High-level overview of assessments in RiskSense.
Assessments in RiskSense provide the time-based component to many of the platform’s features. Assessments can be thought of as representing a scan window, snapshot, or cadence. For example, let us say that you conduct vulnerability scans of your infrastructure on a monthly basis, and it takes six separate scans to cover all nodes and subnets of the environment each month. In that scenario, a single monthly assessment would be created, into which the six scans from that month would be uploaded.
This set of monthly assessment containers then allow for easy identification of assets and scanner findings that did or did not appear in that month (or day/week/quarter, depending on your typical scanning cadence) by filtering against assessments. RiskSense provides both inclusion and exclusion-based filtering, allowing for not just filtered results showing all vulnerabilities which were picked up in last month’s assessment but for notable datasets such as identifying all assets that have not appeared in any assessments from 2020 as well.

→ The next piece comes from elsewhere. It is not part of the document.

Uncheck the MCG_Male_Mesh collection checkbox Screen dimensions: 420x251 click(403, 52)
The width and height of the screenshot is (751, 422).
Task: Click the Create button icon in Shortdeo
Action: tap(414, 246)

Because applying filters based on assessments can address many use cases, it is recommended that a standard, descriptive assessment naming convention be used. An assessment named “July 2020 Internal and DMZ credentialed scans” may give greater insight into what was scanned during that period as compared to assessments named “workstations” or “January”.
Along with providing time-based analytics, assessments also facilitate Update Remediation by Assessment (URbA). URbA compares the last two assessments in which a given asset has been fingerprinted by a scanner. If a vulnerability was found in an earlier assessment containing record of the given asset and a subsequent assessment no longer shows that vulnerability on the asset, URbA marks that vulnerability as Closed. Likewise, if a vulnerability was manually marked as Closed by a user via the RiskSense Remediation Workflows feature or by a previous Update Remediation by Assessment invocation but is found by the scanner under a newer assessment, URbA will re-work the vulnerability and move it back to an Open status.
Because the URbA comparison is made at the assessment level, it is suggested that new assessments be created and used whenever updated scan results are ready to be ingested into RiskSense. Taking a new scan and uploading it into an older assessment gives URbA no new results to compare against, preventing the Platform from displaying quick and easy credit for your team’s remediation efforts.